Booklet and ticket. Both read Vocalod Opera the end, with the dates. The booklet shows an image of Hatsune Miku, crying blood, the whole booklet is tinted yellow

The music has an electronic flavour, and at times repetitive. It’s loud and you feel it more than hear it. There warnings about bright and strobe lights all around and I understood why – the whole thing relied heavily on CGI and lighting. The chosen topic, along the images were claustrophobic, and I think that was on purpose – there are different “dying” options: drowning, gas masks, withering off.

The climatic “aria” peaks with Miku asking the spectator “Am I dead? Or just asleep? You decide. It makes little difference to me.” In the end, she is a human creation so, like humans, she will “die” sometime too (aaaaand I have opinions about this because I believe that some human creations transcend their authors). And a final downside: knickers. Seriously, what’s with Japanese people and knickers?! She’s a CGI doll – true, wearing CGI clothes designed by the former artistic director of Louis Vuitton, Marc Jacobs, but a CGI doll!

That was all that I did, but here are some pictures I managed to snatch a few pictures, including of the actual 3D rendering of Miku.

Picture of the composer, dressed in yellow

Life-sized sculpture of Hatsune Miku, wearing a chequered dress that shows her waist, and heels. Her hair is flying as she turns.

16th January 2016: Un Planeta Enloquecido: Fantasmas, Monstruos, y Alienígenas en el Manga (Exhibition in Madrid, Spain)
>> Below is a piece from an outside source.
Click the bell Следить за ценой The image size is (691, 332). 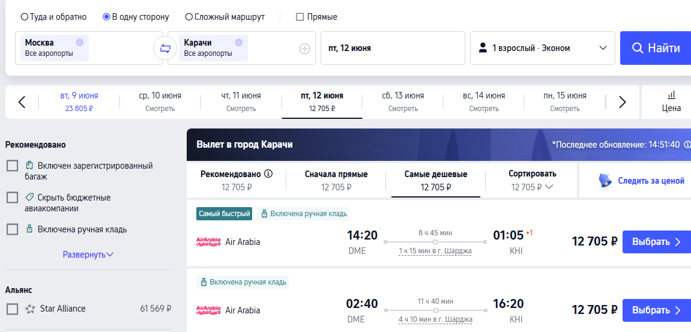(605, 180)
Naves Matadero in Madrid was holding a free exhibition on Japanese “monsters, ghosts and aliens” in manga and Japanese pop culture, and since I was around I decided to drop by. Here are some pictures.

I did not stay over but took a bus right back home because it was too cold for anything else.

26th December 2013: Japanese Exhibitions & Christmas Lights in Madrid (Spain)

Over the Christmas break, there were many activities related to the celebration of the establishment of diplomacy between Spain and Japan, so-called Año Dual España Japón. We decided to kick off the day going to a Japanese restaurant, my favourite in Madrid, the Nagoya (believe it or not, this is the daily menu).

There was a Calligraphy exhibit in the national library, Biblioteca Nacional. On the way, we also found that there was an exhibition about the Chinese terracotta warriors, but the queue was insane! We decided to try to get tickets online for another day.

We went to Caixa Forum to see a Japonism (19th-century European art influenced by Japanese concepts and aesthetics). Honestly, pictures were forbidden, but I snuck one because I really loved the painting.

We also took a walk to see the Christmas lights. Here’s the Postal Service building, Edificio de Correos.

And a view of Gran Vía, one of the main arteries of Madrid, all lit up.